_EXCERPTED PASSAGE_
━━━━━━━━━━━━━━━━━━━━━━━━━━━━━━

State Road 230 begins in front of the Old Bradford County Courthouse which is at the northeast corner of US 301, one block north of SR 100. West of this intersection, West Call Street is a city street, and both sides of the intersection are restricted to right turns on US 301. This part of the road also runs through the Call Street Historic District, and a pair of CSX Transportation railroad lines that once carried Amtrak's Palmetto runs between Thompson and Cherry Streets.

Outside of the city limits, SR 230 runs along bridges over some creeks which feature parallel bridges for a never built new eastbound lane.

As the road crosses the Clay County Line, it is simply named SR 230, where it passes by the Starke Golf and Country Club. The road enters Camp Blanding territory on the same straight path, until curving to the north, while Kingsley Road continues to the east. SR 230 contains two endings at SR 16. The first is an extension for westbound traffic. The second is along Kingsley Lake, where SR 16 runs north momentarily until curving back to the east.

==Major intersections==

County: Location; mi; km; Destinations; Notes
Bradford: Starke; 0.000; 0.000; US 301 north (Temple Avenue / SR 200) – Lawtey; no left turn westbound onto US 301 south (towards Gainesville)

━━━━━━━━━━━━━━━━━━━━━━━━━━━━━━

_INFORMATION PROVIDED_

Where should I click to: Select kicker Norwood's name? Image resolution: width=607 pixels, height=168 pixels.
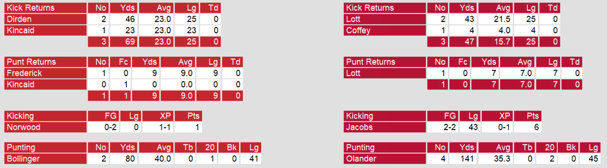[24, 127]
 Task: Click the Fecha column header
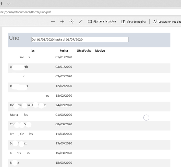pos(64,51)
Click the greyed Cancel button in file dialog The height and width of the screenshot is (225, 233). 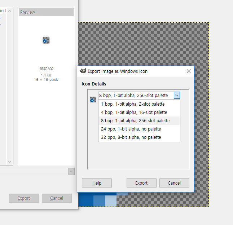click(x=57, y=198)
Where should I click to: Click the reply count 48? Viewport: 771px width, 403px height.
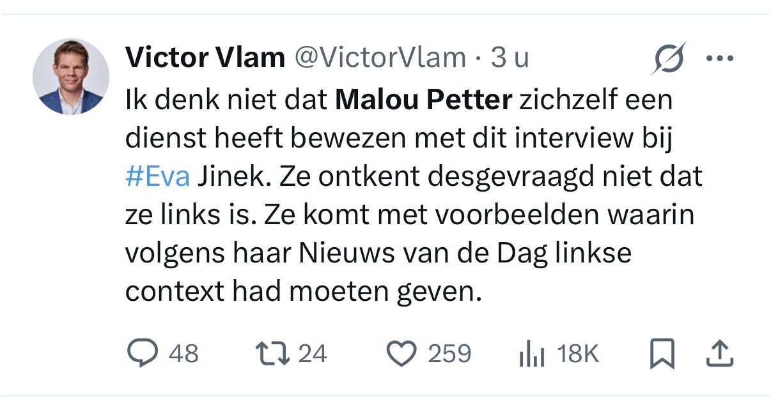[183, 354]
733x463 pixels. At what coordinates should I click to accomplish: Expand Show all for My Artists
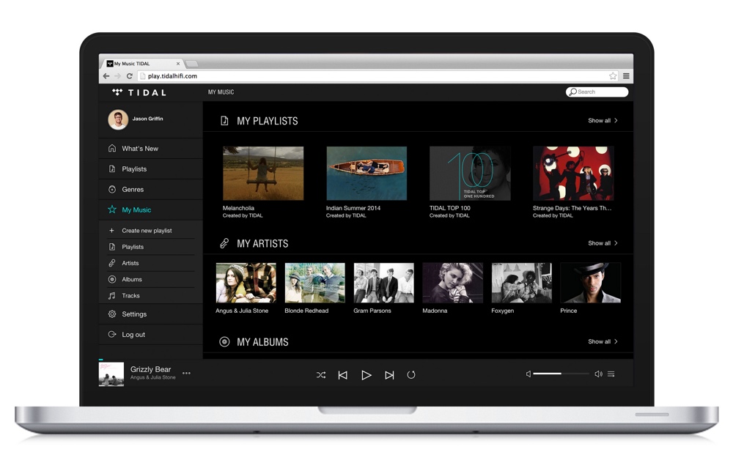(x=603, y=243)
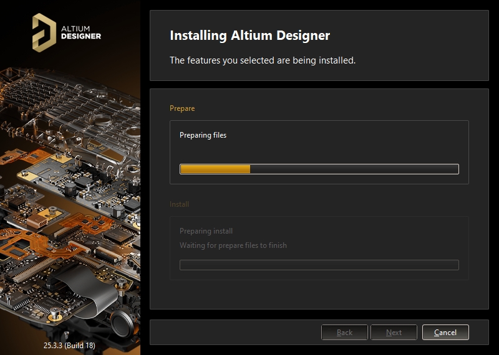
Task: Click the greyed-out "Install" section label
Action: pyautogui.click(x=179, y=204)
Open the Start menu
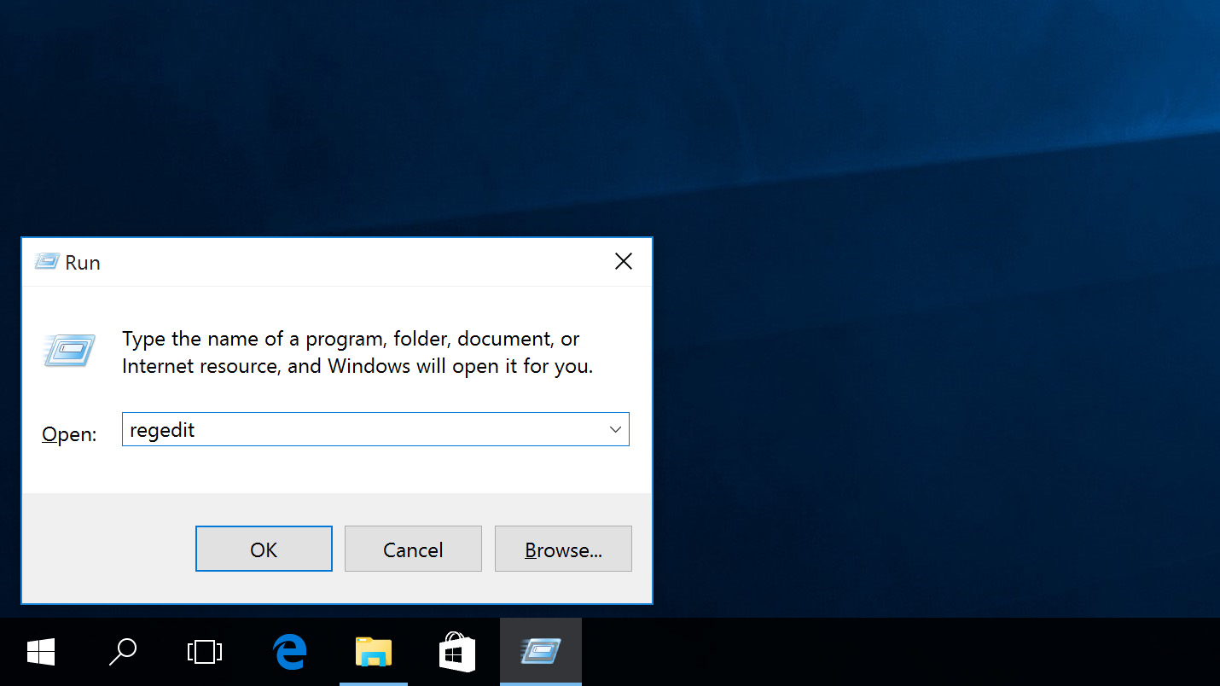Image resolution: width=1220 pixels, height=686 pixels. click(40, 651)
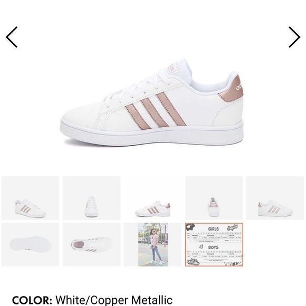The height and width of the screenshot is (306, 306).
Task: Click copper stripes on main shoe image
Action: (x=156, y=111)
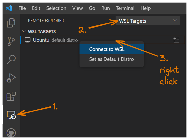This screenshot has height=140, width=189.
Task: Open the Run and Debug view
Action: tap(11, 78)
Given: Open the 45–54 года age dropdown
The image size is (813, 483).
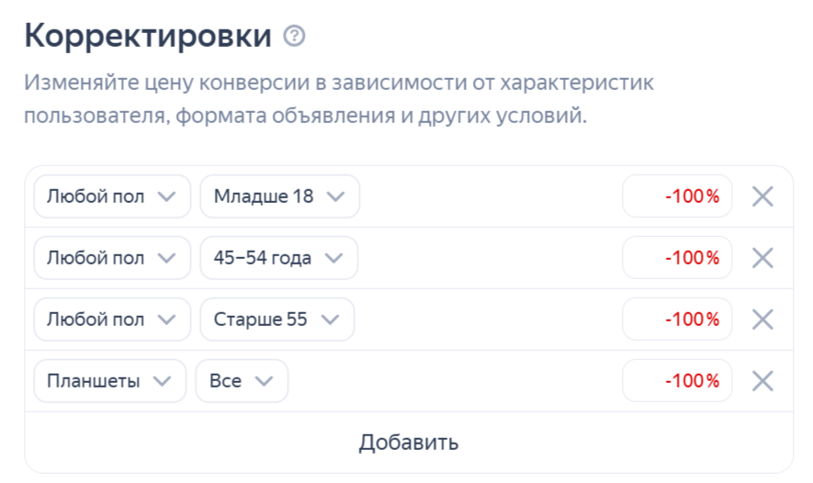Looking at the screenshot, I should tap(278, 258).
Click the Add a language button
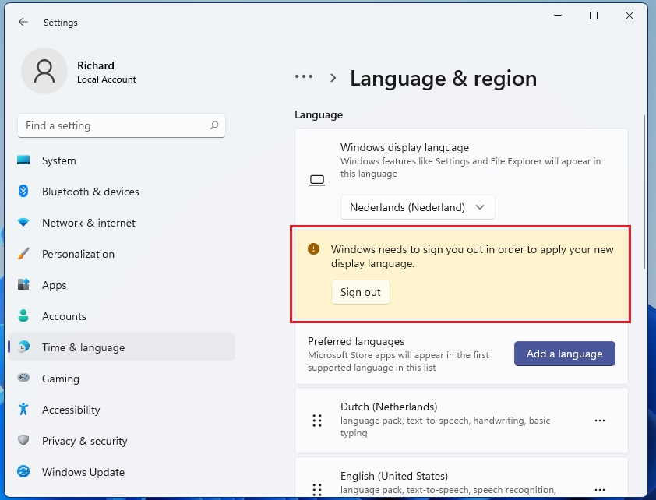656x500 pixels. (x=564, y=354)
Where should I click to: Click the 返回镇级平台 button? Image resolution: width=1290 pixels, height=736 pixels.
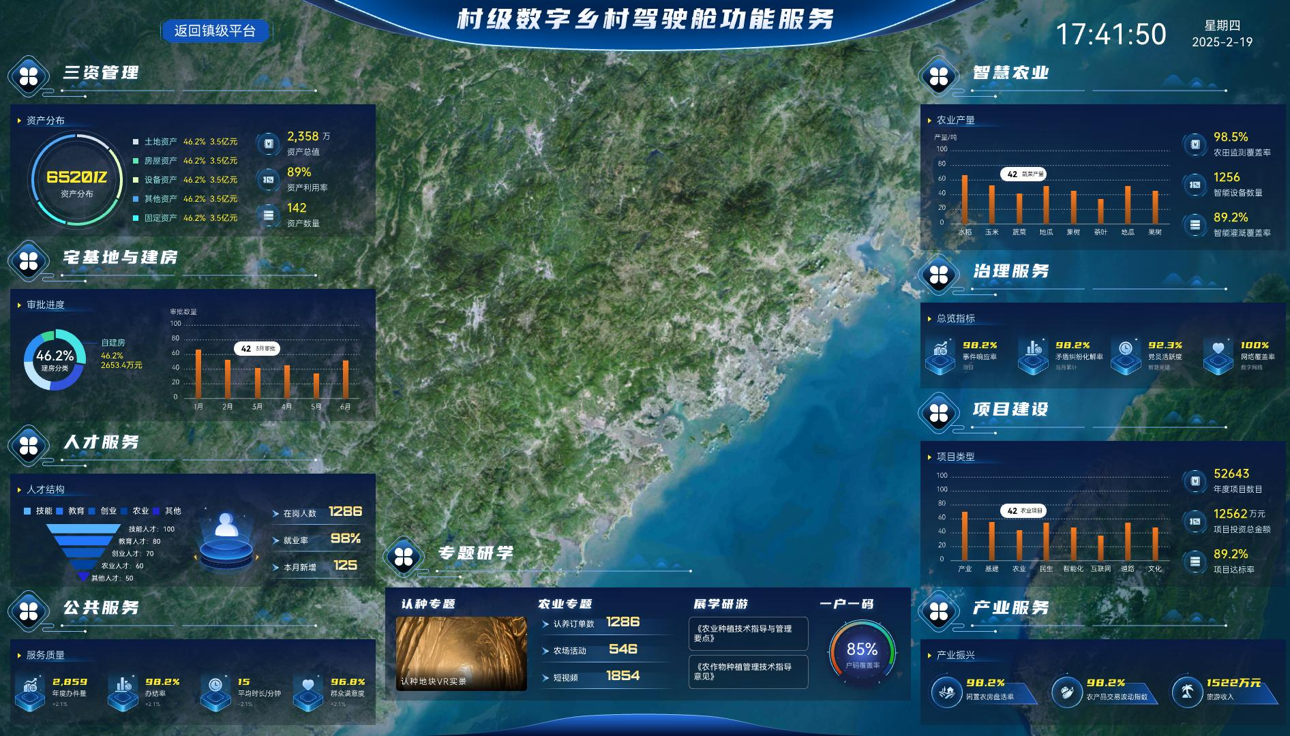coord(215,31)
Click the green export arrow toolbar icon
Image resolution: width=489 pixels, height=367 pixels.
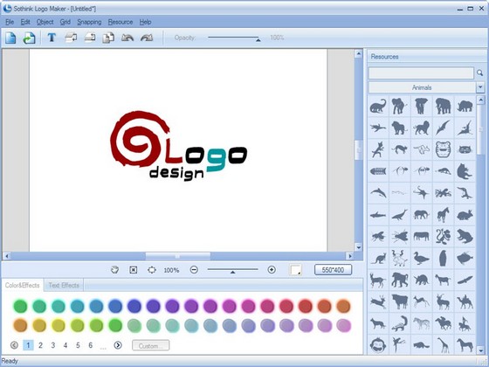click(x=29, y=38)
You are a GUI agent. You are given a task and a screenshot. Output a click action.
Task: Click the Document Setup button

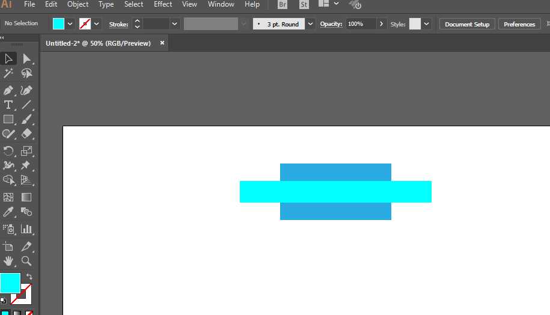467,24
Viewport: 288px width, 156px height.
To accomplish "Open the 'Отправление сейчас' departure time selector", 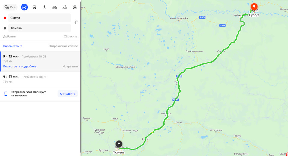I will 63,46.
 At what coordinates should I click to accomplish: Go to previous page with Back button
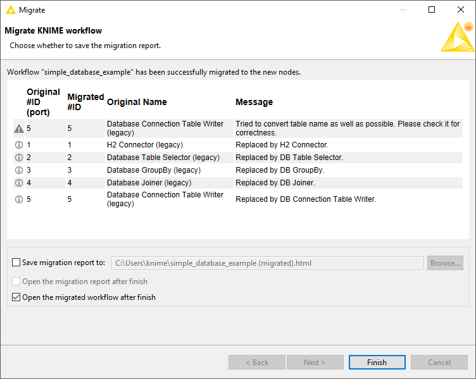(257, 363)
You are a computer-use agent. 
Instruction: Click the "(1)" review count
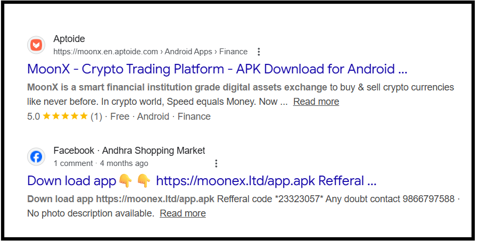(x=96, y=117)
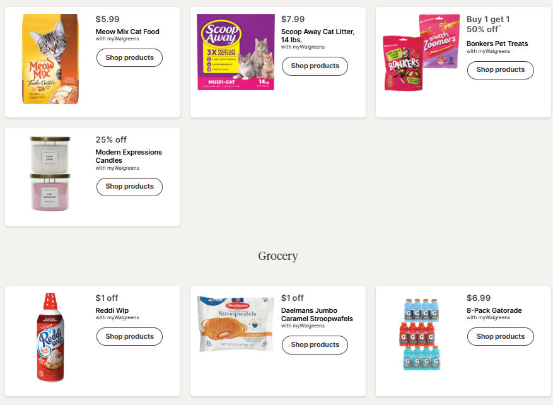This screenshot has width=553, height=405.
Task: Click the Meow Mix cat food bag image
Action: (50, 59)
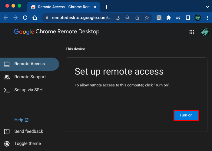Open the media controls toolbar icon

tap(178, 18)
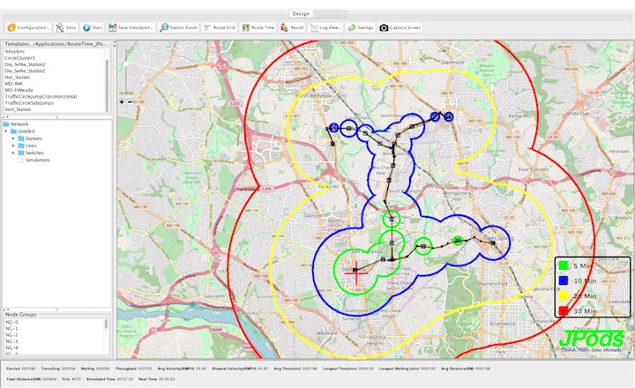Zoom in the map with plus button
Image resolution: width=635 pixels, height=388 pixels.
(121, 101)
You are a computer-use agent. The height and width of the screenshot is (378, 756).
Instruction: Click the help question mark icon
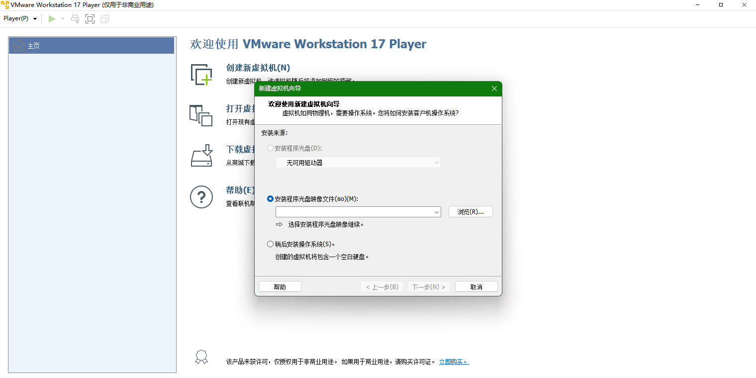coord(201,197)
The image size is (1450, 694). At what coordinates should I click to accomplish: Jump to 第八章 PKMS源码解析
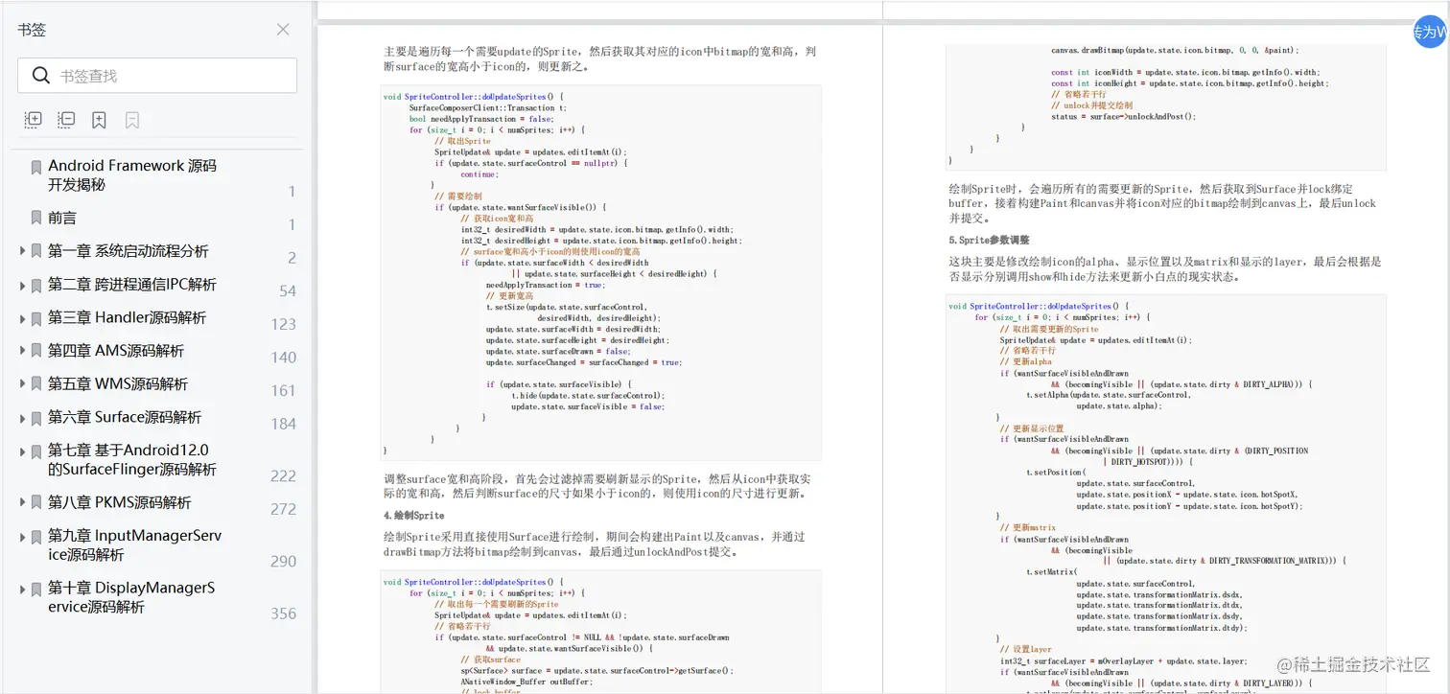pos(125,501)
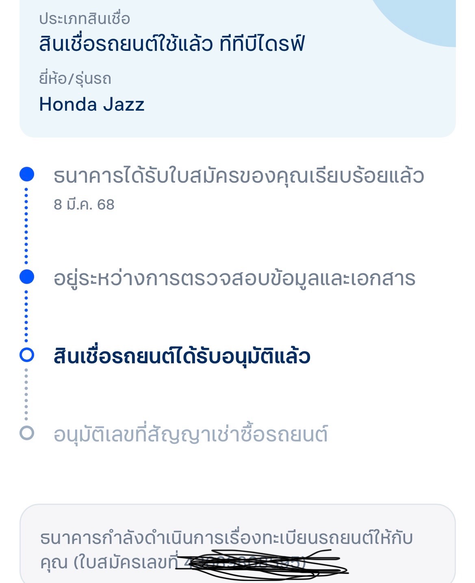Tap gray dotted line above the final step
This screenshot has width=475, height=583.
click(x=26, y=394)
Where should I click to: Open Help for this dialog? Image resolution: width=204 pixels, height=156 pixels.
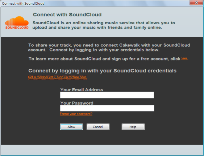133,127
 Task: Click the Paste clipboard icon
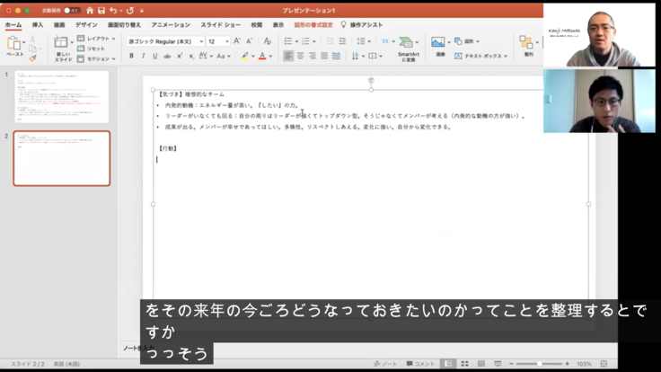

━━━━━━━━━━━━━━━━━━━━━━━━━━━━━━

_AIM OF THE EXERCISE_
According to the passage on State Road 230, what runs between Thompson and Cherry Streets?

_WRITTEN ANSWER_
A pair of CSX Transportation railroad lines that once carried Amtrak's Palmetto.